About this task: Report all lines in the records that hold the string "home".

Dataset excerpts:

########################################

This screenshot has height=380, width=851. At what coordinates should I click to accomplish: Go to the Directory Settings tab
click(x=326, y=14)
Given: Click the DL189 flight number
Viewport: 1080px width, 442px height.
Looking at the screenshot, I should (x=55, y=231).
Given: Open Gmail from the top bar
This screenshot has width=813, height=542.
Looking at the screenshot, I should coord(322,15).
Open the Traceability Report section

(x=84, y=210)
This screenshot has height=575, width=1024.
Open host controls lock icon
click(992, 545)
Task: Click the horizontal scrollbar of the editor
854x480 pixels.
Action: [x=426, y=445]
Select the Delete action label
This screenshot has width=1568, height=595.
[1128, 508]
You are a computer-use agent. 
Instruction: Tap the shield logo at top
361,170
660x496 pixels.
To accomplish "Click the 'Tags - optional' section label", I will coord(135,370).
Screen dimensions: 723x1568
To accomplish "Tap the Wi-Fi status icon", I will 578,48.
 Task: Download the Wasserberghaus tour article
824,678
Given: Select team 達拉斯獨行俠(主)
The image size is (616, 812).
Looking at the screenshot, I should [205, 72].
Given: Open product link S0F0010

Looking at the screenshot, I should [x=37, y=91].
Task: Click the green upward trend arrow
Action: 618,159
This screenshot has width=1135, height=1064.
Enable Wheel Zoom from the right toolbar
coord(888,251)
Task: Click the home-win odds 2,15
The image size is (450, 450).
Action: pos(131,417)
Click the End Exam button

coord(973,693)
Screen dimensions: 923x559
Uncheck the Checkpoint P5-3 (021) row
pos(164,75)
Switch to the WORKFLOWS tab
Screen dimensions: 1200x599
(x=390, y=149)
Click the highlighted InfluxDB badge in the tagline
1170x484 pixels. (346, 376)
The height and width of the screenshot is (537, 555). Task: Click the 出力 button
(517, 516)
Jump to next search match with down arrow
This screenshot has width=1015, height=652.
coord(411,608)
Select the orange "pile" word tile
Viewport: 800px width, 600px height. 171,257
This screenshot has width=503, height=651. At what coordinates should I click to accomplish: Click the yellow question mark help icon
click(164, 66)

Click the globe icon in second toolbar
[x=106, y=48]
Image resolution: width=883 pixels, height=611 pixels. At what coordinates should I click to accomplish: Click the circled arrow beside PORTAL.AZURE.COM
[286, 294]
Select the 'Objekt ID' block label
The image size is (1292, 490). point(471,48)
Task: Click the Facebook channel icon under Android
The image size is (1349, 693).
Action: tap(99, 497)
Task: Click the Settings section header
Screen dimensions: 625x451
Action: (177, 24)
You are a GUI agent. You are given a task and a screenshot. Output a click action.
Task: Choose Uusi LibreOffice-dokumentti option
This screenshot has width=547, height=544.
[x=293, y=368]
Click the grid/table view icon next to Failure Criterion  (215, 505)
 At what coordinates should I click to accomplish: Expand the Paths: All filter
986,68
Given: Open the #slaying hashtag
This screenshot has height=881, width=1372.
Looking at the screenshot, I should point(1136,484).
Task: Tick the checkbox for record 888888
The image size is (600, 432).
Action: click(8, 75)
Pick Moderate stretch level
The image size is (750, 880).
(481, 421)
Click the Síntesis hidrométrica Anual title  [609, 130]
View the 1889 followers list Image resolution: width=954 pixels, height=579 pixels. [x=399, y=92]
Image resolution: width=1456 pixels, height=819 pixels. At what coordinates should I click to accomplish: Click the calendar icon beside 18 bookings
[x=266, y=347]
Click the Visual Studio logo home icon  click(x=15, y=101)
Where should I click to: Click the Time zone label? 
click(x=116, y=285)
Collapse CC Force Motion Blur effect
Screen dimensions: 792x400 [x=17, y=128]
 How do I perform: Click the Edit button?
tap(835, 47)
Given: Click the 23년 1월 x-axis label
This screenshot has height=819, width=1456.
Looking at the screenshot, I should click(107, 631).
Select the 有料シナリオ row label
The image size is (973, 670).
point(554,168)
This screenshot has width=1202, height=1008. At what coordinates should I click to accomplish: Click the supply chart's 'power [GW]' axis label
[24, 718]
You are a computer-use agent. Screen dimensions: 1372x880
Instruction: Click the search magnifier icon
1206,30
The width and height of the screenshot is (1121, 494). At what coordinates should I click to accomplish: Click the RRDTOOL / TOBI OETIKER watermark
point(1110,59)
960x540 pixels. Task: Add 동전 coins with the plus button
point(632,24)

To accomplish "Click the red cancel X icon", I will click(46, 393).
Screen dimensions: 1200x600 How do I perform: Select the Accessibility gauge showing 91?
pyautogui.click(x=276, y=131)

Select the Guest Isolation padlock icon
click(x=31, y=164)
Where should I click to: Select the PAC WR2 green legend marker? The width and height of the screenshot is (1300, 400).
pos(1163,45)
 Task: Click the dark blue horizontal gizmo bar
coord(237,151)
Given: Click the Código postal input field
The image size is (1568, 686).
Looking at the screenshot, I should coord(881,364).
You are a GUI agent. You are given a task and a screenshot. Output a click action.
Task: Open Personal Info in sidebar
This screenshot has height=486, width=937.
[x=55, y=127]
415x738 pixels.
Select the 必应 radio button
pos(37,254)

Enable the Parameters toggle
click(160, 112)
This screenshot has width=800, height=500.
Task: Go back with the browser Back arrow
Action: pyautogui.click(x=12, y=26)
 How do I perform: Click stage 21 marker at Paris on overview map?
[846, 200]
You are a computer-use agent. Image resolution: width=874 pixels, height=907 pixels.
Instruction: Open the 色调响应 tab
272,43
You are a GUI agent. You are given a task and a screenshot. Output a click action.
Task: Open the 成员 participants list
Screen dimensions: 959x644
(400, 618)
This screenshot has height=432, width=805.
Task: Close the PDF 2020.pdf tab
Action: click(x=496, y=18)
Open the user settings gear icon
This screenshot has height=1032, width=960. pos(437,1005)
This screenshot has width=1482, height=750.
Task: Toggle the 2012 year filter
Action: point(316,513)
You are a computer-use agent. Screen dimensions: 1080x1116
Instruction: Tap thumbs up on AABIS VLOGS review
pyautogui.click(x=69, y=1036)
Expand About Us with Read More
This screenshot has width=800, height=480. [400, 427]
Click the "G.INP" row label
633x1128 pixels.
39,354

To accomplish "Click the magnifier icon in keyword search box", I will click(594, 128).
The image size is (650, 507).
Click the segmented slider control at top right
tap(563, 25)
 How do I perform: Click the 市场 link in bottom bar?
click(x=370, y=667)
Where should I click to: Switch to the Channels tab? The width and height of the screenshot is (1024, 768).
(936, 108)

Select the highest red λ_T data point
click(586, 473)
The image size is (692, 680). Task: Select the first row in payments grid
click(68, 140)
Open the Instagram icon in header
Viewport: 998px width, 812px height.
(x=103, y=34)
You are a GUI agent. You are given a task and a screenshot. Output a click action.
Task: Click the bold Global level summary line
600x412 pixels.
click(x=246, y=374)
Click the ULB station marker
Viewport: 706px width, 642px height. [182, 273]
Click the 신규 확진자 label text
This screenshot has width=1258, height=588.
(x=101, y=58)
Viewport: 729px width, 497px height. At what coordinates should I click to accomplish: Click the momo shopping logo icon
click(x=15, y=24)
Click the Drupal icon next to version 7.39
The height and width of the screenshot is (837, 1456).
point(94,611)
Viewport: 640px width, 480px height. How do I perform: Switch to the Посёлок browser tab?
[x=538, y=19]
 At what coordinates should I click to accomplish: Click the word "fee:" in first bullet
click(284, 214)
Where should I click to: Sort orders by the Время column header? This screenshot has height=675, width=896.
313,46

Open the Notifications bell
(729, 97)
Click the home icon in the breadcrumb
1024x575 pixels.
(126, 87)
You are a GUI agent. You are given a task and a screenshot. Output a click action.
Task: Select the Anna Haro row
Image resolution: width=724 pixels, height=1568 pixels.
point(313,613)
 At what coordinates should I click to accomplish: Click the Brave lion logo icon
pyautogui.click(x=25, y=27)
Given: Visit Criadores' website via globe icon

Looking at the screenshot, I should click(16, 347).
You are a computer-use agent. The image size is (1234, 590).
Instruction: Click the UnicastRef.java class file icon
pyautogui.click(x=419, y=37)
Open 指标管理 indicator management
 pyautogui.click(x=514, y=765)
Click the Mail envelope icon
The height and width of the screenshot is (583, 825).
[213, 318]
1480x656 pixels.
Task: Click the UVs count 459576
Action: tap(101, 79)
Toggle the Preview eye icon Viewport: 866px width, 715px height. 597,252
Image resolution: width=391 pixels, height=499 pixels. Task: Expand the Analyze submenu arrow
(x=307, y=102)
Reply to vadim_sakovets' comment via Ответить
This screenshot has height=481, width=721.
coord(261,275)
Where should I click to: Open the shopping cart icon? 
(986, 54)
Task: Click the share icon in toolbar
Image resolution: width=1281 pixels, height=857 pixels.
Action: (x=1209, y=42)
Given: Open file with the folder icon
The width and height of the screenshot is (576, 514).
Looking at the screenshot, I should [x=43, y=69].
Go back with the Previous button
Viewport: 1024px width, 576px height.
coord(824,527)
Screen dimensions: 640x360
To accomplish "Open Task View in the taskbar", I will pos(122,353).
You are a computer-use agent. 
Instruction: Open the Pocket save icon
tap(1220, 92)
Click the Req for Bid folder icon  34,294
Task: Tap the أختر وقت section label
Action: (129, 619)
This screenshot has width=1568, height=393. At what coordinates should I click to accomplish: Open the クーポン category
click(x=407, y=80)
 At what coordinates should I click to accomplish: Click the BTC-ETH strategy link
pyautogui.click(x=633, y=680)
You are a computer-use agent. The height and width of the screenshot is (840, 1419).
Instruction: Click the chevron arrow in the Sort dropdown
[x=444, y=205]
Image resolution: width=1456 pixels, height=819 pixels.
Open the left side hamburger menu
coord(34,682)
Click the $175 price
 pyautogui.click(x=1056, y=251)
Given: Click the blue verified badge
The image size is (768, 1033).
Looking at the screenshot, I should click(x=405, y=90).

########################################

Solution to this problem:
Task: Click the home-win odds 2,15
Click the Visual Studio logo home icon  click(x=15, y=101)
Click the home icon in the breadcrumb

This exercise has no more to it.